Uno ya tiene una edad y cuando explica que había empleado la máquina de escribir para hacer trabajos en el colegio o rellenar formularios en la oficina, recibe a cambio miradas incrédulas. Trabajaba en un ente público, hace ya algunos años, y fui el primero en conectarme a Internet. Todavía con un módem, que hacía ruidos como "piiii… prrr… bip…" al conectarse, y que tardaba una eternidad en descargar una fotografía en baja resolución. Aquel nuevo mundo me fascinó y pedí permiso para seguir en la oficina y conectarme a la Red una vez acabada mi jornada de trabajo. Me fue concedido.

Comencé a programar, y finalmente colgué en la Red, el primer sitio web de ese ente público. Lo hice con el auxilio de la más férrea indiferencia, prácticamente oposición, de mis jefes. Su amplia visión de futuro y su envidiable capacidad de análisis no dejaron de animarme. "Eso del internet no llegará a ninguna parte", decían. "No pierdas el tiempo con tonterías". Pese a todo, el sitio web salió adelante porque no les costaba un duro y querían verme hacer el ridículo, cosa que no sucedió.

Hoy, esos jefes tan preclaros, siguen ocupando altos cargos en la administración pública, encargados, válgame Dios, de diseñar planes estratégicos y de innovación tecnológica. Por suerte para todos, se jubilarán pronto.

Unos años más tarde, nuestra sociedad del primer mundo vive digitalizada y pendiente de las telecomunicaciones como nunca antes. La Sociedad de la Información, la llaman, aunque no toda la información sea verdadera ni disponer de tanta información abra las puertas del conocimiento. El teléfono móvil, internet, las redes sociales, la televisión por cable… y lo que vendrá, porque lo nuevo hoy es obsoleto mañana y la ciencia avanza que es una barbaridad.
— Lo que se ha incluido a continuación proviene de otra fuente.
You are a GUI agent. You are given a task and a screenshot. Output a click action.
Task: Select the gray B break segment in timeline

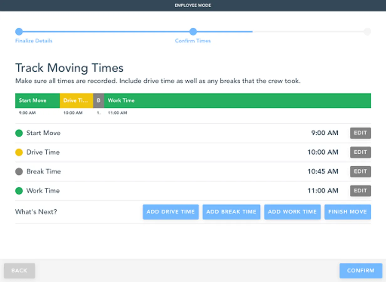pos(98,100)
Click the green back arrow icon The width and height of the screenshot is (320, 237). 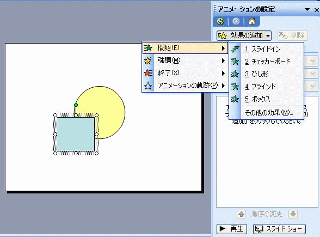point(220,21)
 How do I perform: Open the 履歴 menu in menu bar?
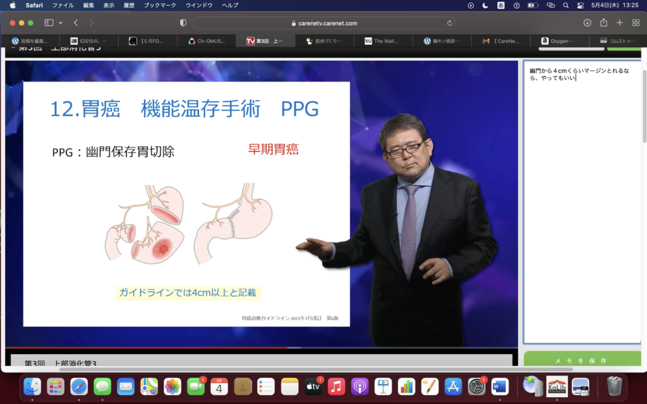point(128,5)
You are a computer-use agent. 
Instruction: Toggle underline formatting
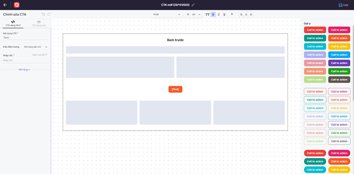[x=224, y=14]
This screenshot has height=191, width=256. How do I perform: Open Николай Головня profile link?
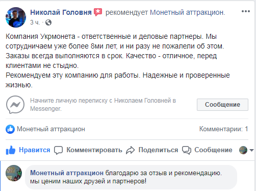(61, 12)
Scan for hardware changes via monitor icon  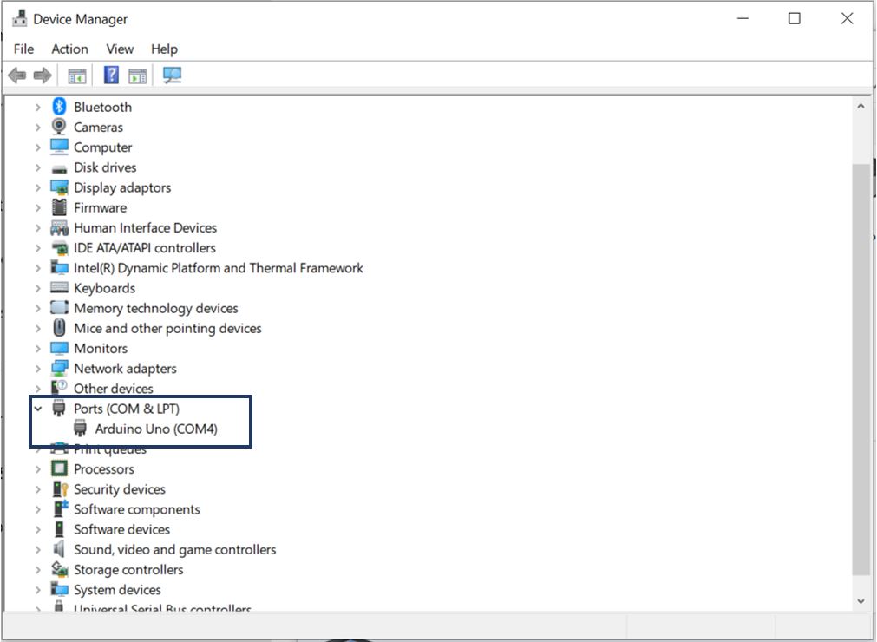click(173, 75)
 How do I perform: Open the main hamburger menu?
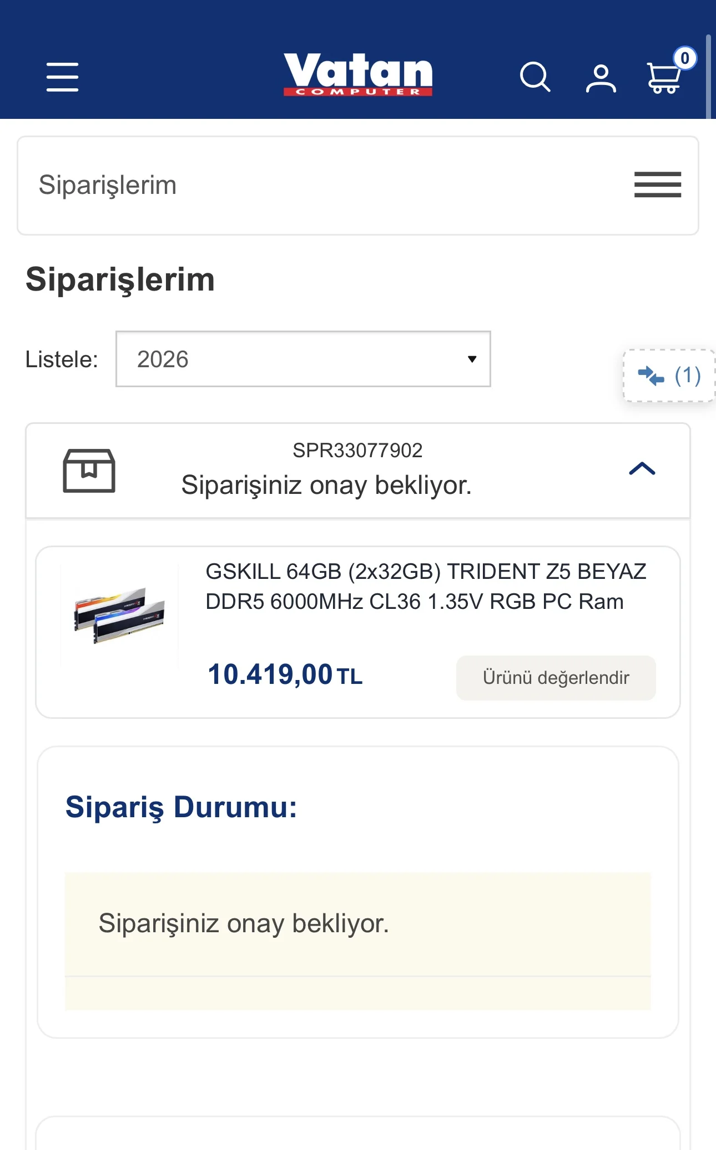pos(62,77)
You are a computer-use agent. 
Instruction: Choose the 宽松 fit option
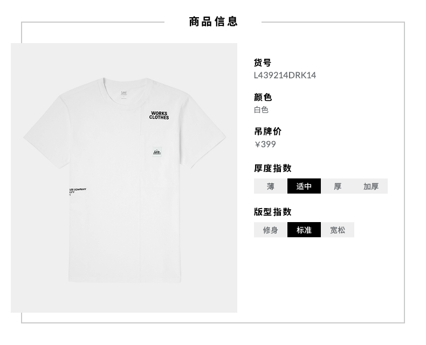click(338, 230)
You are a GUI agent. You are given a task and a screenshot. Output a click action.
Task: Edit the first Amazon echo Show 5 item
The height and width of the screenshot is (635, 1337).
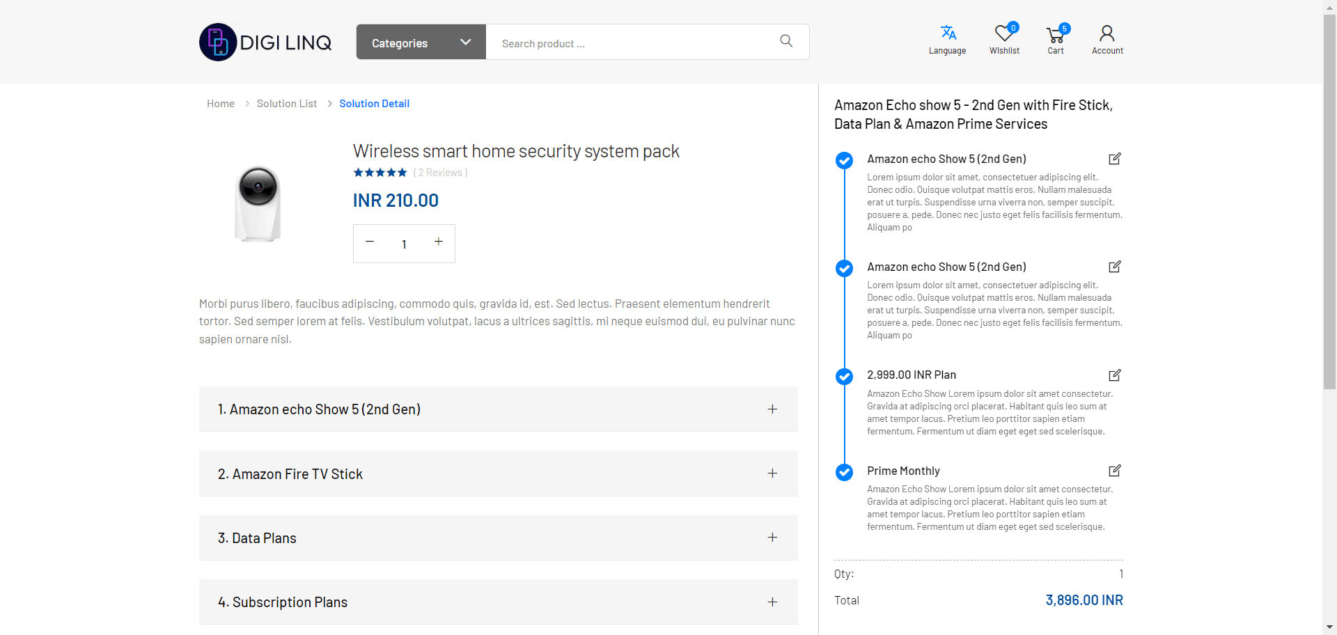pyautogui.click(x=1114, y=159)
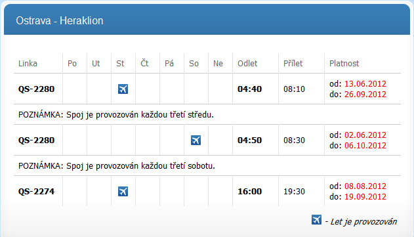Click the note about every third Saturday
The width and height of the screenshot is (414, 237).
pos(116,166)
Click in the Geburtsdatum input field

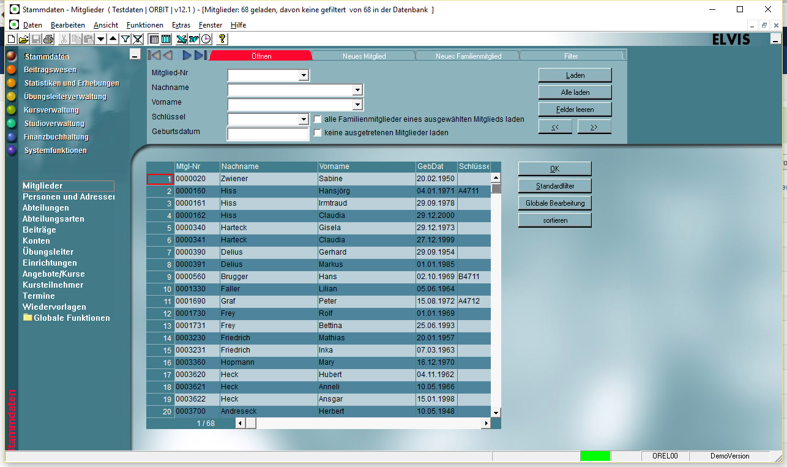(267, 133)
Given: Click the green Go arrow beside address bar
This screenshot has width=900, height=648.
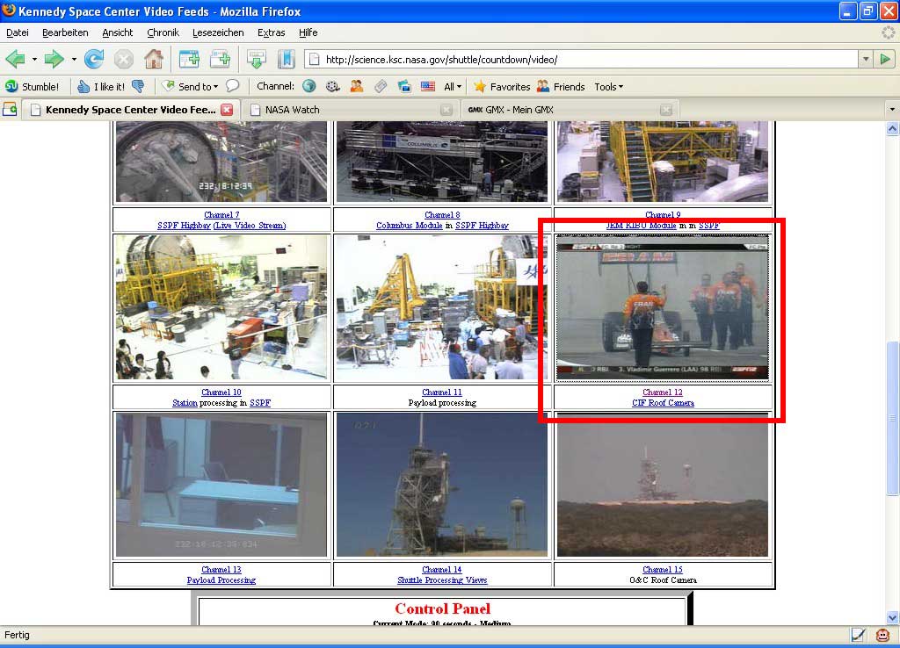Looking at the screenshot, I should [886, 60].
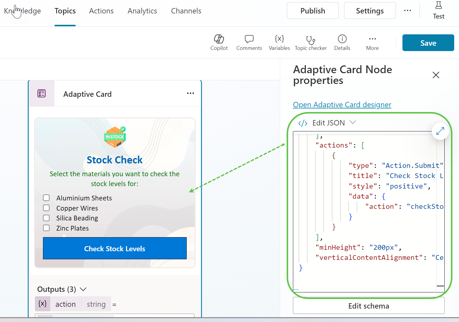The image size is (459, 322).
Task: Click the Edit schema button
Action: point(368,306)
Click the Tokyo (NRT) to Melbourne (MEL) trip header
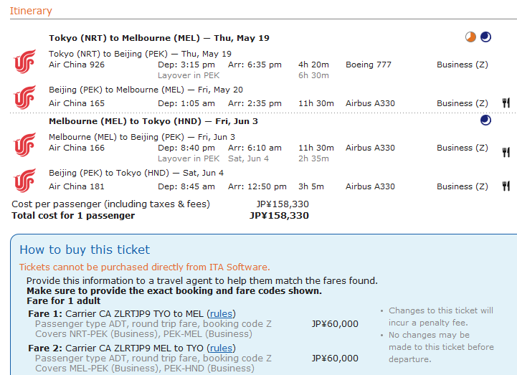The height and width of the screenshot is (375, 517). point(159,38)
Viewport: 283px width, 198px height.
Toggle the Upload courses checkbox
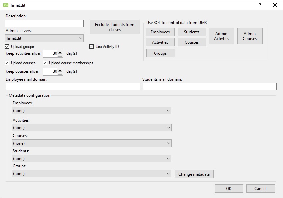pos(7,63)
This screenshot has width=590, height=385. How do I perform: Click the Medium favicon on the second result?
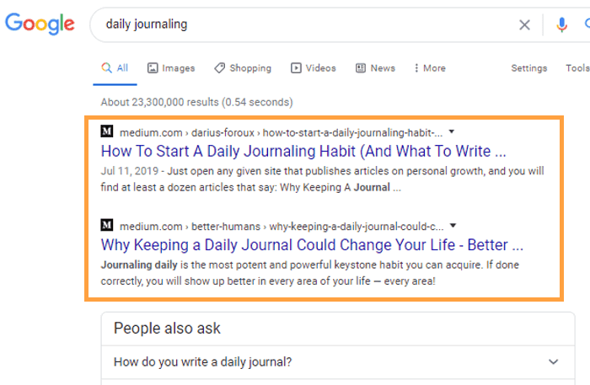(x=107, y=226)
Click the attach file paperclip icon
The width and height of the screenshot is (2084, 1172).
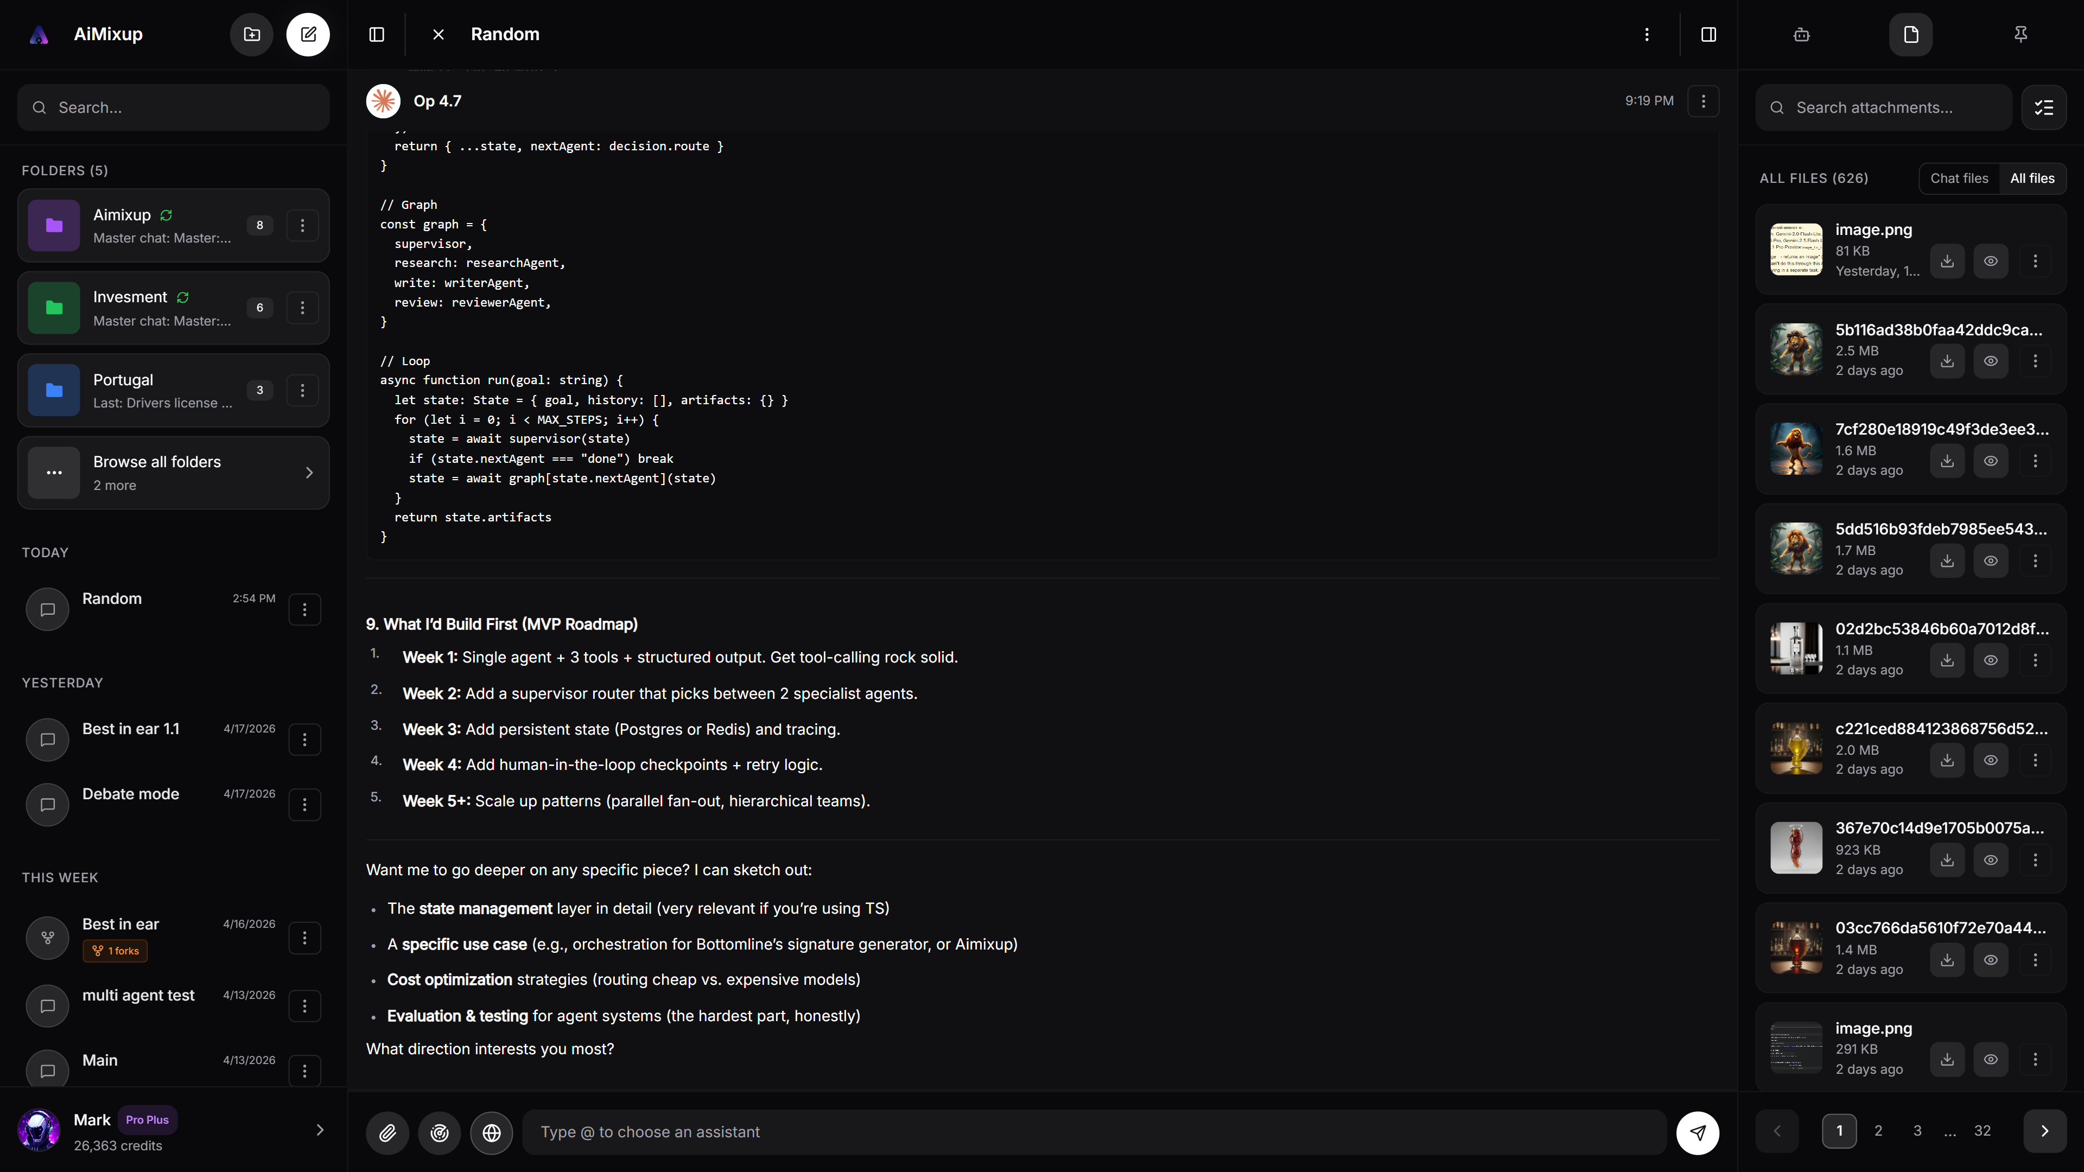point(388,1132)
La consecuencia de todo ello es un lío de cables monumental. La mayoría de ustedes, lectores míos, tendrán los alrededores del televisor llenos de enchufes, aparatos que encienden o apagan lucecitas, cables, muchos cables, y conectores de toda clase y condición. Estamos cableados. Por eso pueden ver las series de moda en la televisión o conectarse a internet para leerme, para comprar compulsivamente en Amazon o AliExpress, para hacer el tonto en las redes sociales o visitar sitios pornográficos, que es lo que hace todo quisque, según rezan las estadísticas. Lo de teletrabajar, otro día.

Esta realidad se traslada a las calles y es suficiente con un paseo con la mirada atenta por Barcelona para descubrir cables, cables y más cables, cajas de conexión y qué sé yo en muchas fachadas, en cualquier parte. Lejos de dar la impresión de una cosa razonable, de una infraestructura ordenada, que es lo que debería ser, es una de las imágenes más perfectas del caos y la improvisación en que vivimos.

Los técnicos llegan y ponen la nueva caja y el cableado por donde les da la real gana. Ni se molestan en quitar viejos cables y conexiones, ¿para qué? Algunas compañías han instalado el cableado sin el permiso de la comunidad de propietarios e inmediatamente ofrecen su producto a los vecinos, normalmente una combinación de teléfono, internet y canales de televisión. Cables de cobre, fibras ópticas, cajas de plástico o metálicas son omnipresentes en cualquier fachada y la cruzan con descaro, como provocando, y hacen daño a la vista.

Es muy fácil descubrir fachadas con valor patrimonial con un lío de cables que estropea el conjunto. Delicadas fachadas modernistas bajo el inmisericorde ataque de los cables eléctricos, telefónicos e internáuticos las hay a docenas. Algunas instalaciones de cables no tienen piedad de los más bellos esgrafiados, que agujerean y atraviesan con total impunidad, se diría que a posta. A la vista de las prueba me remito: arruinar fachadas es el segundo trabajo en importancia de las empresas eléctricas y de telecomunicaciones.

Pero ¿saben lo que más duele? Duele ver tesoros arquitectónicos tan maltratados y acto seguido descubrir que aquella fachada tan bella y singular no está protegida de ninguna de las maneras por la Administración Pública. Ya he dicho aquí mismo que el Ayuntamiento de Barcelona no renueva su catálogo de edificios dignos de algún tipo de protección patrimonial desde 1987, que se dice pronto, y bajo el paraguas de este descuido se están cometiendo muchos desmanes.